▸ **Texto para análise**
········

2.3.6.1 Ag85A como um antígeno vacinal

Em 1996, Sato e colaboradores e Huygen e colaboradores foram os primeiros a reportar a vacinação com DNA nu contra TB, através da utilização de DNA codificando a proteína de shock térmico de 65-kDa e a mycolyltransferase de 32-kDa ou antígeno 85A de M. tuberculosis, respectivamente (Huygen et al., 1996, Sato et al.,1996). A partir destes dados uma ampla variedade de antígenos contra a TB, a serem utilizados em vacinas gênicas, com diferentes graus de immunogenicidade e profilaxia, vêm sendo estudados (Huygen, 2003).

A identificação de Ag85A como um antígeno imunodominante para células T nos primeiros estágios da infecção levou a uma investigação mais detalhada do seu papel na imunidade da TB.

········

▸ **Dados fornecidos**
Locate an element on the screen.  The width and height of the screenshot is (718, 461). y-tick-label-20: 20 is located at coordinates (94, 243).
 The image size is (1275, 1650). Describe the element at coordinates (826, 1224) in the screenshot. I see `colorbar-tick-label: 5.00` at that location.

········

▸ **O que fazer**
A. Transcreva o trecho do texto sobre o Ag85A, começando em "2.3.6.1 Ag85A como" e seguindo até "imunidade da TB.".
B. Responda às perguntas a seguir com base no texto sobre o Ag85A.
(i) Em que ano foi reportada pela primeira vez a vacinação com DNA nu contra TB?
(ii) Qual é o peso molecular da mycolyltransferase de M. tuberculosis citada no texto?
(iii) Para que células o Ag85A foi identificado como antígeno imunodominante?

▸ **Lista de respostas**
A.
2.3.6.1 Ag85A como um antígeno vacinal

Em 1996, Sato e colaboradores e Huygen e colaboradores foram os primeiros a reportar a vacinação com DNA nu contra TB, através da utilização de DNA codificando a proteína de shock térmico de 65-kDa e a mycolyltransferase de 32-kDa ou antígeno 85A de M. tuberculosis, respectivamente (Huygen et al., 1996, Sato et al.,1996). A partir destes dados uma ampla variedade de antígenos contra a TB, a serem utilizados em vacinas gênicas, com diferentes graus de immunogenicidade e profilaxia, vêm sendo estudados (Huygen, 2003).

A identificação de Ag85A como um antígeno imunodominante para células T nos primeiros estágios da infecção levou a uma investigação mais detalhada do seu papel na imunidade da TB.

B.
(i) Em 1996.
(ii) 32-kDa.
(iii) Para células T.